Records from a dataset:
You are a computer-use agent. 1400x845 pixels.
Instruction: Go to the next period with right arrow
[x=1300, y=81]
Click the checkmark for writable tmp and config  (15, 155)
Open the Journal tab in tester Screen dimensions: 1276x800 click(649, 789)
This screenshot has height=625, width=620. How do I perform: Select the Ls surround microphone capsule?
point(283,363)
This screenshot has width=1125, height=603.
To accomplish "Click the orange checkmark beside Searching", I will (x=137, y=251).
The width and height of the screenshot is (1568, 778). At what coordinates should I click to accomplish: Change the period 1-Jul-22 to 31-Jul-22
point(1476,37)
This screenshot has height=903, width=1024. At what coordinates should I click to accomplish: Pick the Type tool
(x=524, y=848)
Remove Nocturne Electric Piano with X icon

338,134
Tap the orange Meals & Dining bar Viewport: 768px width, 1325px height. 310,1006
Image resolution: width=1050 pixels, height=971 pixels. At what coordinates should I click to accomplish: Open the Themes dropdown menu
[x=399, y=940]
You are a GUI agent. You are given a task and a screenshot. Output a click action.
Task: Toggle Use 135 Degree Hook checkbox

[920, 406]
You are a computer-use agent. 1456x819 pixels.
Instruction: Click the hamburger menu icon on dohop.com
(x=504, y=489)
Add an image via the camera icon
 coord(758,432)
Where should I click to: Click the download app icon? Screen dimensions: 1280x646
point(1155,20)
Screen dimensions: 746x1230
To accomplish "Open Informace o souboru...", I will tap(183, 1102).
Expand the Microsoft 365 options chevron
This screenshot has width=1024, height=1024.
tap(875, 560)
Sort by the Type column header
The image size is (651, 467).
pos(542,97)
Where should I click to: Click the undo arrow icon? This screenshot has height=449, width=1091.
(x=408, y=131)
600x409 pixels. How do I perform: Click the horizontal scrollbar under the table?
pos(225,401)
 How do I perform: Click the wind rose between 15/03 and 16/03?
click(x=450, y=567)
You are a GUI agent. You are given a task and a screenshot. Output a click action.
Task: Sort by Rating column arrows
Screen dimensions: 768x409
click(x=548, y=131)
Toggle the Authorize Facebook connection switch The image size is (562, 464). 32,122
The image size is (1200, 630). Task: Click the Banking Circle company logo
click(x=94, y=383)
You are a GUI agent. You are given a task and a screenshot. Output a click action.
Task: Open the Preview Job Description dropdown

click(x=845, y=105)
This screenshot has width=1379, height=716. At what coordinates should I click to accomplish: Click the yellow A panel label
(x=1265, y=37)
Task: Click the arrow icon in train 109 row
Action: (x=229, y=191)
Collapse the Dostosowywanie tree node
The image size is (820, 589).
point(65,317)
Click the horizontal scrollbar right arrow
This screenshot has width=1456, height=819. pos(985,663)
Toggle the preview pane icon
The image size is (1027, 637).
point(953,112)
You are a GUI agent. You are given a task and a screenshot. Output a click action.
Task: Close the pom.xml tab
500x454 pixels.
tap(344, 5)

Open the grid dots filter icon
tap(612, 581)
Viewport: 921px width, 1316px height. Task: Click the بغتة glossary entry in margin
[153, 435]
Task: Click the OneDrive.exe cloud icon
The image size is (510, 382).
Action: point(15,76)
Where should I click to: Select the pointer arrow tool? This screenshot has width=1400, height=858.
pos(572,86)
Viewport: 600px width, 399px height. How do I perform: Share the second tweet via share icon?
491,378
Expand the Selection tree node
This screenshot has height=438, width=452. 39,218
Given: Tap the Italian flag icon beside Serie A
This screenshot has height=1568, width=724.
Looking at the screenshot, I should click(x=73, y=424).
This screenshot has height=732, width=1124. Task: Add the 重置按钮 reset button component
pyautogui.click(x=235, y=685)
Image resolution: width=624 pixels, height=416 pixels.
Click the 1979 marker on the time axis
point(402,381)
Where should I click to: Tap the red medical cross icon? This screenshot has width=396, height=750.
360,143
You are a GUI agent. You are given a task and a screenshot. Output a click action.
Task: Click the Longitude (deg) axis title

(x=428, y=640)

Task instructions:
Where the line containing "This screenshot has height=732, width=1124." appears, start copying, and go on exactly through the last line of the data.

Solution to this exercise:
This screenshot has height=732, width=1124. Task: Add the 重置按钮 reset button component
pyautogui.click(x=235, y=685)
Image resolution: width=624 pixels, height=416 pixels.
Click the 1979 marker on the time axis
point(402,381)
Where should I click to: Tap the red medical cross icon? This screenshot has width=396, height=750.
360,143
You are a GUI agent. You are given a task and a screenshot. Output a click action.
Task: Click the Longitude (deg) axis title

(x=428, y=640)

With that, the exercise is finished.